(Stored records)
-----
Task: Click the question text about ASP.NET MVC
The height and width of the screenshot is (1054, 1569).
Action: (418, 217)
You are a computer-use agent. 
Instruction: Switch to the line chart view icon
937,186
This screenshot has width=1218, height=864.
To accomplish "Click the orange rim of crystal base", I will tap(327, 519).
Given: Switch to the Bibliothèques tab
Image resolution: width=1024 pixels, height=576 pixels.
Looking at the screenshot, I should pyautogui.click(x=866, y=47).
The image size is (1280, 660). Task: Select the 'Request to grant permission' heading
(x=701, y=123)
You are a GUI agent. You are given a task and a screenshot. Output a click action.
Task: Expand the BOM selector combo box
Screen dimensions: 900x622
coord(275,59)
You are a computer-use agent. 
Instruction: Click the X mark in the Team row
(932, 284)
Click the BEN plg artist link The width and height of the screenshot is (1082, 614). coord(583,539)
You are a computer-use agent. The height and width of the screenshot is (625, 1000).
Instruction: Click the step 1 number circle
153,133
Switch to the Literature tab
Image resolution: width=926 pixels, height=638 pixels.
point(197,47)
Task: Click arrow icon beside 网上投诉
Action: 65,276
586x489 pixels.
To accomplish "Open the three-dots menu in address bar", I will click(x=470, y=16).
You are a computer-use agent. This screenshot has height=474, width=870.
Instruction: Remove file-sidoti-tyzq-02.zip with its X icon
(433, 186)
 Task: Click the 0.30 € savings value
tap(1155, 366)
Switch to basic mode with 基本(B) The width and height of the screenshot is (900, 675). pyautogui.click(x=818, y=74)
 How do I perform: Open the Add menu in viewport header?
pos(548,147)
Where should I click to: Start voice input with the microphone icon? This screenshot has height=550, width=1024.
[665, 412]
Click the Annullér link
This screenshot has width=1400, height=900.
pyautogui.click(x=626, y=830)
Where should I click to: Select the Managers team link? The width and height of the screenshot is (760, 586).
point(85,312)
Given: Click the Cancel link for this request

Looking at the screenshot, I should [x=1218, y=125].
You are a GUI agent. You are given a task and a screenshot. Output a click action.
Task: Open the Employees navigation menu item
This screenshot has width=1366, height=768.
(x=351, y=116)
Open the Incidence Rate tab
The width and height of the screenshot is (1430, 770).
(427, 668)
-----
BRIEF = Every line that holds the word "will" should be copied from the records.

SOLVED EXERCISE =
To accomplish "Click the orange rim of crystal base", I will tap(327, 519).
To accomplish "Open the three-dots menu in address bar", I will click(x=470, y=16).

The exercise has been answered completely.